In 2009, the party suggested exposing people convicted of serious sexual assault to hormone treatment that causes them to lose their sex drive. In 2014, the Progress Party's justice spokesman suggested it was time for a new debate, after Erik Andersen, arguably Norway's best-known convicted child molester and is sometimes referred to as The Pocket Man, applied for release when his minimum custody sentence expired. In November 2016, Jan Arild Ellingsen of the Progress Party suggested that chemical castration has to be discussed as a method of fighting child abuse.
"If you can save a child with this measure, then it's good enough for me. Our children's right to not be exposed to these terrible acts goes above a pedophile's right to exercise their sexuality," Per-Willy Amundsen said.
However, psychologist Svein Øverland from St. Olavs Hospital warned against the popular belief that hormone treatment alone would cause an abuser to quit. Øverland told Norwegian national broadcaster NRK about disagreements in the academic community about the efficacy of hormone treatment due to ongoing research.
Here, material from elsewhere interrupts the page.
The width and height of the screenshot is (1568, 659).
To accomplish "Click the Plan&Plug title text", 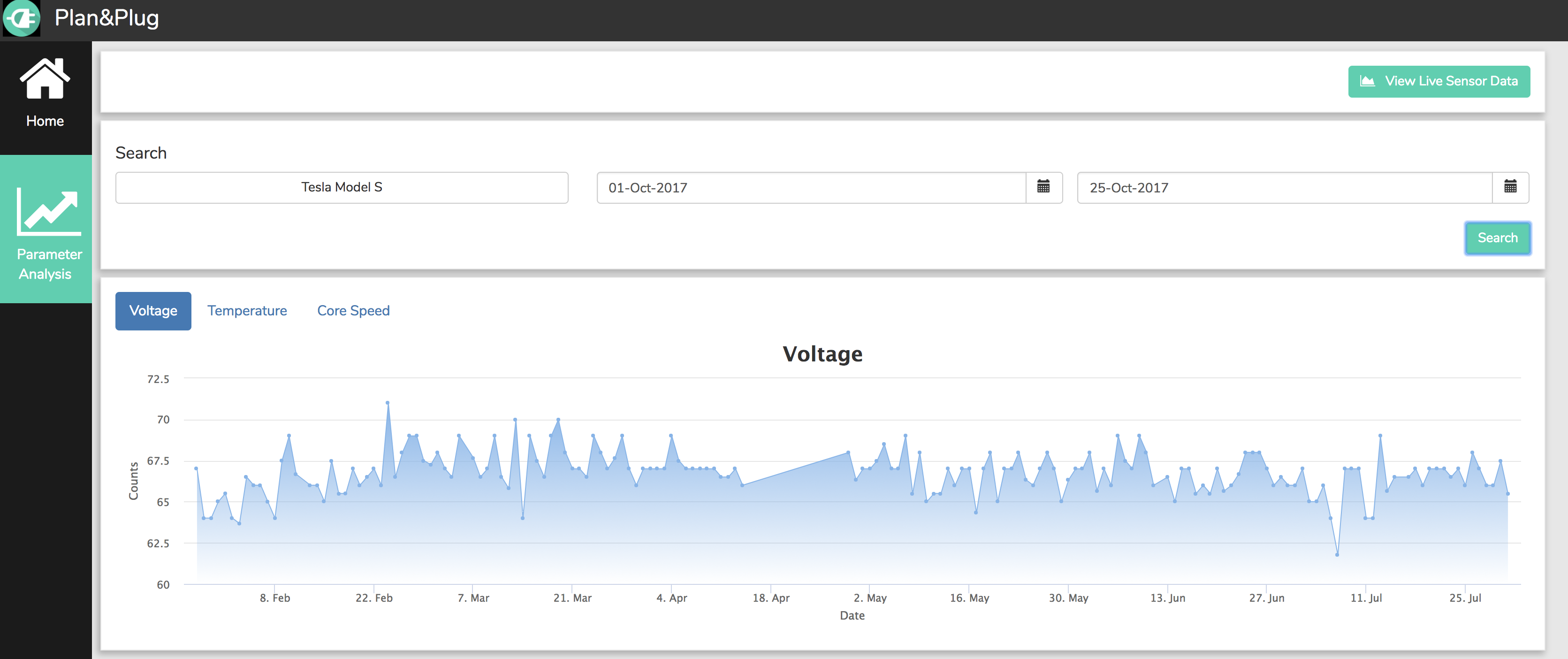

Also, Thore Langfeldt, a specialist in clinical psychology and sexology, who worked as a therapist for Erik Andersen, was highly critical of the method, pointing out that widely available anabolic steroids can effectively eliminate the effect of hormone treatment, the Norwegian daily Nettavisen reported.
Unlike surgical castration, where the gonads are removed through an incision in the body, chemical castration neither removes organs, nor is a form of sterilization; its effects are generally considered reversible.
In recent years, a number of countries, including Poland, Moldova and Estonia, have been experimenting with chemical castration on rapists and pedophiles, often in return for reduced sentences.